The world’s biggest hornet is wreaking havoc in northwestern China, where 42 people have died after being swarmed and stung in Shaanxi Province,
At 1.5 to 2 inches (4 to 5 centimeters) long, the giant hornets are found across many parts of East and Southeast Asia and are especially well known in Japan. They’re among the more dangerous venomous insects of their type, Kimsey said, though others, like Africanized bees and yellow jackets, can cause similar problems.
While the hornets don’t typically swarm humans in such numbers, they’re well known for their ability to quickly decimate a hive of thousands of honeybees, leaving behind a trail of severed heads and limbs.
The hornets routinely fly miles from their nests and employ scouts to locate a bee colony and then mark it with a special pheromone that attracts their allies to attack, destroy, and occupy the hive.
With their huge size advantage, the hornets typically make short work of the bees, unless the victims are able to eliminate the advance scout before it can summon others. They sometimes do so with an incredible defense—swarming the hornet in a ball and literally cooking it to death.
Why Are Hornets Attacking People?
It’s unclear exactly what factor or factors has led to the hornets’ deadly season of human attacks.

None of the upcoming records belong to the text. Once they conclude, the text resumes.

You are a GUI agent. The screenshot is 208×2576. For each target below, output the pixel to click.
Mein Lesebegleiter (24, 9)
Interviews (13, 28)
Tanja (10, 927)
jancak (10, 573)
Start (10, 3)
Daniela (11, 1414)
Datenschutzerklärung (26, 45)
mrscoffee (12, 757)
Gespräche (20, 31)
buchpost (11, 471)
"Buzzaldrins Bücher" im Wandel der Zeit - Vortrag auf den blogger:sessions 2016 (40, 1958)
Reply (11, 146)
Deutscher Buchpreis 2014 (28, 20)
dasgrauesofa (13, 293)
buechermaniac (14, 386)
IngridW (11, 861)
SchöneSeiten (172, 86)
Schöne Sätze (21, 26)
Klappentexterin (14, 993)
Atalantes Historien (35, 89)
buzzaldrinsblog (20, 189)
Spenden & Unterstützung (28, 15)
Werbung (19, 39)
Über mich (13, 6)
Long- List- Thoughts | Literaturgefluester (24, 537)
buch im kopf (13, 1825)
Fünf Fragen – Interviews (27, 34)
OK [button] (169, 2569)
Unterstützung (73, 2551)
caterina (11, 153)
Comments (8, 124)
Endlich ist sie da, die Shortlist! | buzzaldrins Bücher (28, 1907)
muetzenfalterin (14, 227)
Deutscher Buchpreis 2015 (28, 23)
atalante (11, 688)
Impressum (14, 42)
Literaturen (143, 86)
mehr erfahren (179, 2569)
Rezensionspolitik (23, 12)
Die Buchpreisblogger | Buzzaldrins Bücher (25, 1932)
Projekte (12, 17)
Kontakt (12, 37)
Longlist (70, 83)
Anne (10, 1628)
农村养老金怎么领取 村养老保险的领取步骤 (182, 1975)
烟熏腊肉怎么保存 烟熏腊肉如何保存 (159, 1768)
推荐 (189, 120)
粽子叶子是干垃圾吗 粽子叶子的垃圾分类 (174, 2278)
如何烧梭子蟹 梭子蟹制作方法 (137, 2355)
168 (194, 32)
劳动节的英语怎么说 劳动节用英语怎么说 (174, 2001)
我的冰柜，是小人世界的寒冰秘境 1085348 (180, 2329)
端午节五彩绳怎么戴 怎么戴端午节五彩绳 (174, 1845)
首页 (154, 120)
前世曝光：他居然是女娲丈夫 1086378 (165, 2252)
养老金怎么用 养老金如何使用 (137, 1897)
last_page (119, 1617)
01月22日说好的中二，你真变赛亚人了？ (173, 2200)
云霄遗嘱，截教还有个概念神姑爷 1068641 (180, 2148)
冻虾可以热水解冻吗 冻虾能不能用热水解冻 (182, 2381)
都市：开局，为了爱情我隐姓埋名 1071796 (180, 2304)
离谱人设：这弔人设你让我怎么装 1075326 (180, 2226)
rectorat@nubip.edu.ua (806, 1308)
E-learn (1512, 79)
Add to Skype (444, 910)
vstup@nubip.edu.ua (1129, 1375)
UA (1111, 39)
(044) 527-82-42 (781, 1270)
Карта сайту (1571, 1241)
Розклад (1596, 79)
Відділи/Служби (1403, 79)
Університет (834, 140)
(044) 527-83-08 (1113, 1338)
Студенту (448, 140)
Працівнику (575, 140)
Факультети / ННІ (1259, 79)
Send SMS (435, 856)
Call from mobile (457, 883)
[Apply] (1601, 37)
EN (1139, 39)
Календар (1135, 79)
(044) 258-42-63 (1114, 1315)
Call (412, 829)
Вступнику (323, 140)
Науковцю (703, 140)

Huang Rongyao, an insect expert with the Forestry Bureau of Ankang City, told Xinhua that local vegetation growth has increased hornet habitat, and that two months of hot weather have made the insects much more active. Ankang is one of the cities most affected by hornet attacks, along with Hanzhong and Shangluo.
In the meantime, staying well clear of the hornets is the best route to safety, experts advise, but that’s often easier said than done.
The insect often locates nests underground or even on buildings, which puts them directly in human territory. Disturbing them or merely passing too close for the hornets’ comfort can unleash a fierce retaliation. Some attacks seem especially unprovoked. In September, Xinhua reported that a swarm attacked a school in southern China, injuring 30 people—all but one of whom had to be hospitalized with multiple stings.
An Asian hornet (vespa mandarinia) eats a honeybee. The sting of the highly venomous giant hornet, which measures about the size of a human thumb, can dissolve human tissue and cause kidney failure.